The sensitivity of conventional NMR depends on polarization. The greater the polarization, the greater sensitivity that is possible. It is usual to exploit stronger and stronger magnetic fields, up to 35 Tesla to increase polarization and extract data from the resulting spectrum. However, Griffin and Richard Temkin of MIT’s Plasma Science and Fusion Center have spent the last quarter of a century developing dynamic nuclear polarization (DNP) to a fine art. In this approach, polarization is essentially transferred from the unpaired electrons of free radicals to the target nuclei, the hydrogen, carbon, nitrogen, or phosphorus.

Standard DNP involve continuous irradiation of the sample with high-frequency microwaves from a gyrotron. This can give NMR spectroscopy a 100-fold. Unfortunately, it is power intense as well as not working well at higher magnetic fields. The MIT team has worked around those problems by using short pulses of microwave radiation instead. They deliver those pulses at a precise frequency and have found that they can enhance polarization by up to 200 times using a fraction of the power (7 percent). This is similar to the improvement achieved with traditional DNP, but it requires only 7 percent of the power.
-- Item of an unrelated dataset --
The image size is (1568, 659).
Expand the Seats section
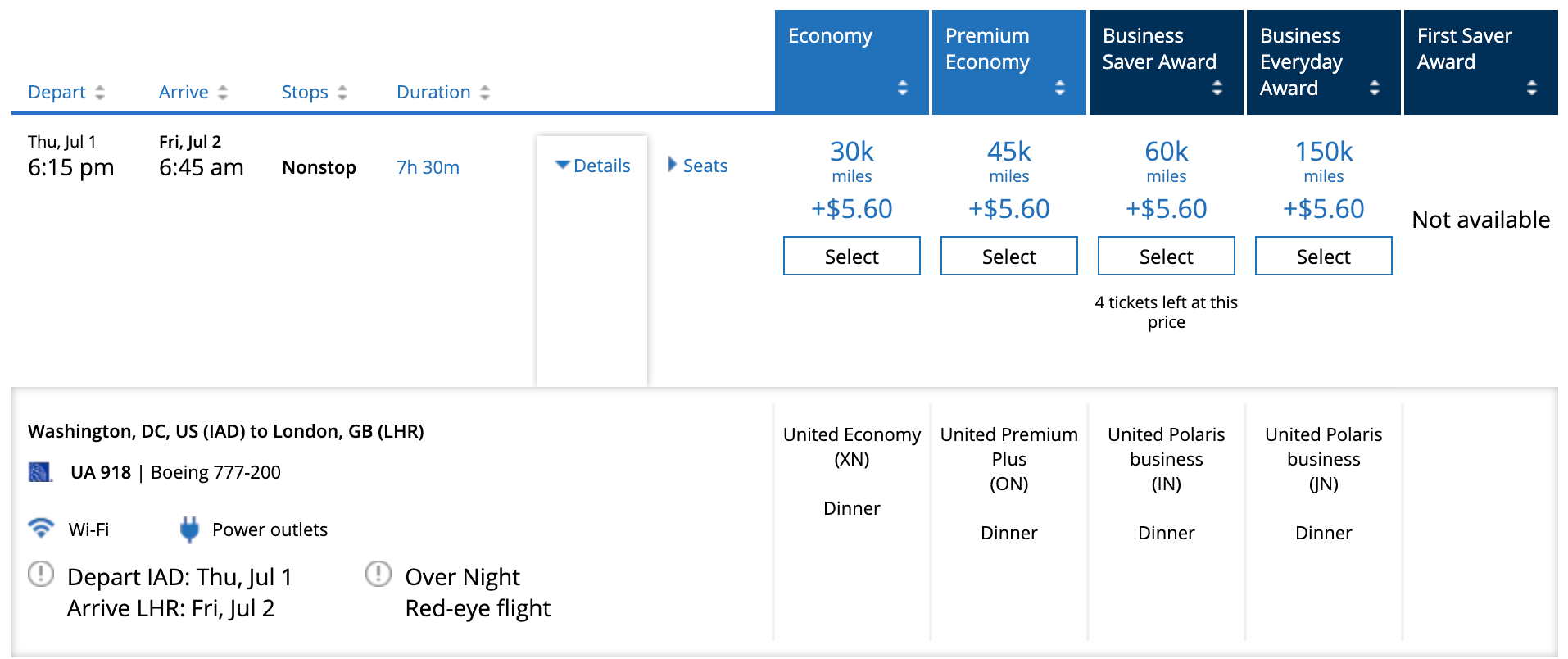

Moreover, the approach works at the higher magnetic fields that offer a clearer view of a molecular structure.

Polarisation transfer

“We can transfer the polarization in a very efficient way, through efficient use of microwave irradiation,” says the team's post-doctoral researcher, Kong Ooi Tan. “With continuous-wave irradiation, you just blast microwave power, and you have no control over phases or pulse length.”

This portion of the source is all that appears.